That McCarthy is trying to make her a pariah indicates a fight over the future of the Republican Party. While one fund-raising company has already cut ties with her, Cheney is not operating from a weak position. Her father is Richard (Dick) Cheney, who was President George W. Bush’s vice president and, perhaps more significant for today’s events, President George H. W. Bush’s secretary of defense. The Cheneys are likely not unaware of what is happening among intelligence officials, which seems likely to involve some current Republican lawmakers.

And Liz Cheney’s stand against McCarthy and Trump is not hurting her politically at home: she has raised more than $5 million for her reelection, compared to the $300,000 raised in the last two months or so by her Trump-backed opponent.

There is an important story behind McCarthy’s attack on Representative Cheney. She presents a threat to the pro-Trump Republican Party not simply because she is standing strong against the former president and the attack on our democracy.

She is offering to women and men in the suburbs a reasonable alternative to those pro-Trump representatives like Marjorie Taylor Greene (R-GA) and Lauren Boebert (R-CO) whose pistol packing and aggression gets attention for all the wrong reasons. Trump Republicans have lost the support of suburban women, and Cheney seems to be picking them up and explaining that Trump and his supporters, including McCarthy, tried to destroy our democracy.
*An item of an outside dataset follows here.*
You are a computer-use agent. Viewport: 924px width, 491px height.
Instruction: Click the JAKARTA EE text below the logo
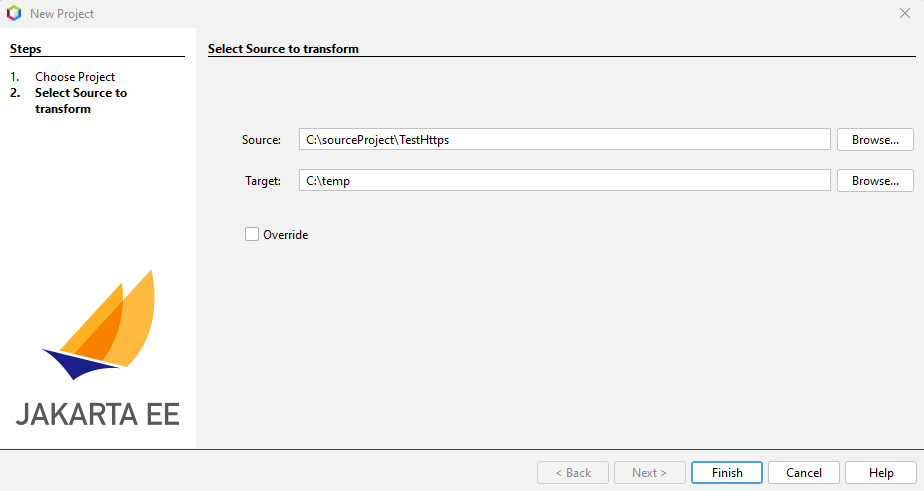point(98,414)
That McCarthy felt it necessary to try to undercut her this way suggests they see her as a major threat.

McCarthy had another reason to be unhappy today. Longtime readers of these letters may perhaps remember that McCarthy took money from a Ukraine-born U.S. businessman, Lev Parnas.

Parnas worked with Trump lawyer Rudy Giuliani to try to find dirt on Joe Biden’s son Hunter in Ukraine. In 2019, prosecutors said that money was illegal: Parnas had taken $1 million from Ukraine oligarch Dmytro Firtash and had illegally funneled more than $350,000 to pro-Trump political action committees and other Republican lawmakers in 2016.

Today, a jury found Parnas guilty of making illegal campaign contributions.

In other developments that might be making Republican lawmakers uncomfortable, Jeffrey Clark, the Justice Department attorney who wanted to help then-president Trump stay in the White House despite losing the election, is scheduled to testify before the January 6th committee next Friday.

According to CNN, Alyssa Farah, who was Trump’s director of strategic communications, has met voluntarily with Cheney and Representative Adam Kinzinger (R-IL), who, along with Cheney, is on the January 6 committee.

It appears there is concern about the mounting evidence before the January 6th committee. In an interview with National Review, John Eastman, who wrote a very clear memo outlining how then–vice president Mike Pence could overturn the results of the 2020 election, called that scenario “crazy.”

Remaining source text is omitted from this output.